The University of Minnesota Solar Vehicle Project, or UMNSVP, is a team of undergraduate students from the University of Minnesota that designs and constructs solar-powered cars. In its 31 years, it has established itself as one of the world's top solar racing teams, and the top Cruiser/Multi-Occupant Vehicle team in the Western Hemisphere, with top-two finishes in 18 of 34 events entered.

==History==

===Beginnings===
The University of Minnesota Solar Vehicle Project was founded following the GM Sunrayce USA in 1990. With little to no prior knowledge, the team successfully built and raced Aurora I in Sunrayce 93.

===Aurora Generation===
The first generation of UMNSVP cars, called Aurora, mostly followed the "cutout" design typical of the 1990s, with a relatively flat body and a bubble canopy. Over three cars, the design was continually refined. All three Aurora vehicles had successful trips to international races, culminating in a 4th place in class finish in the 1999 Sunrayce and the team's first competition in the World Solar Challenge in Australia.

===Borealis Generation===
The Borealis series of cars represents the newer generation of solar cars: exotic, aerodynamic "manta-style" bodies with unlimited array area, able under ideal conditions to travel as fast as or faster than the flow of traffic on any road. All three Borealis cars were extremely successful, with two second-place finishes in the Formula Sun Grand Prix and a second-place finish in the 2003 American Solar Challenge.

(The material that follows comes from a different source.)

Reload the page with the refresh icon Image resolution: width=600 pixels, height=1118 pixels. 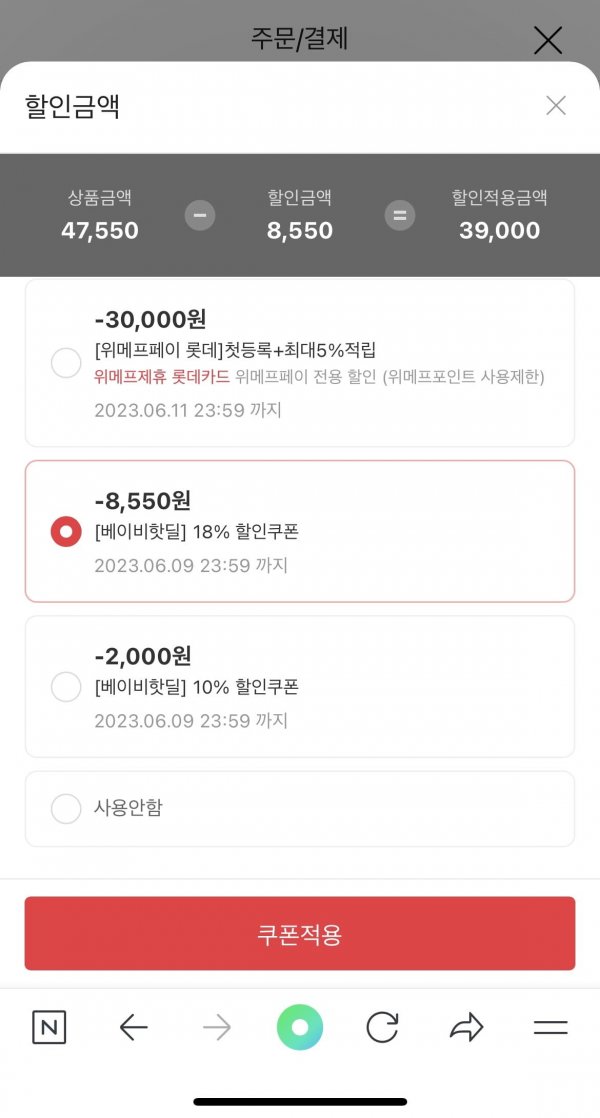click(383, 1027)
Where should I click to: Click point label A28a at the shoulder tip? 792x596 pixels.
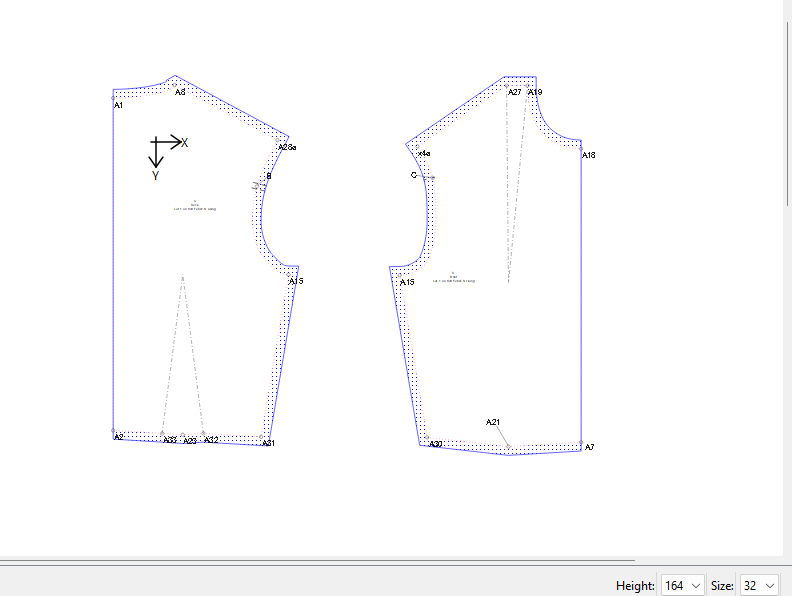pyautogui.click(x=287, y=147)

===Centaurus Generation===
The Centaurus series of cars took the project to a new level by allowing the driver to sit upright while driving. Three vehicles were built in the series, and they quickly improved to achieve the levels of success the team enjoyed with the Aurora and Borealis series cars. Most notably, Centaurus II placed 2nd and 3rd in the 2010 American Solar Challenge, and Formula Sun Grand Prix, respectively. The team took first place at the 2011 Formula Sun Grand Prix.

===Daedalus===
Daedalus marked a drastic design change from the team's previous solar cars. Designed for the new cruiser class in the 2013 Bridgestone World Solar Challenge, Daedalus was the team's first two-seater car and emphasized practicality. It had padded seats, a sound system, and a Nexus 7 tablet display.

===Eos Generation===
Eos I was the UMNSVP's 12th solar vehicle and was designed and built for the 2015 Bridgestone World Solar Challenge Cruiser Class, like Daedalus. It featured improvements in both performance and practicality. Eos I was the first Cruiser car to compete in the American Solar Challenge.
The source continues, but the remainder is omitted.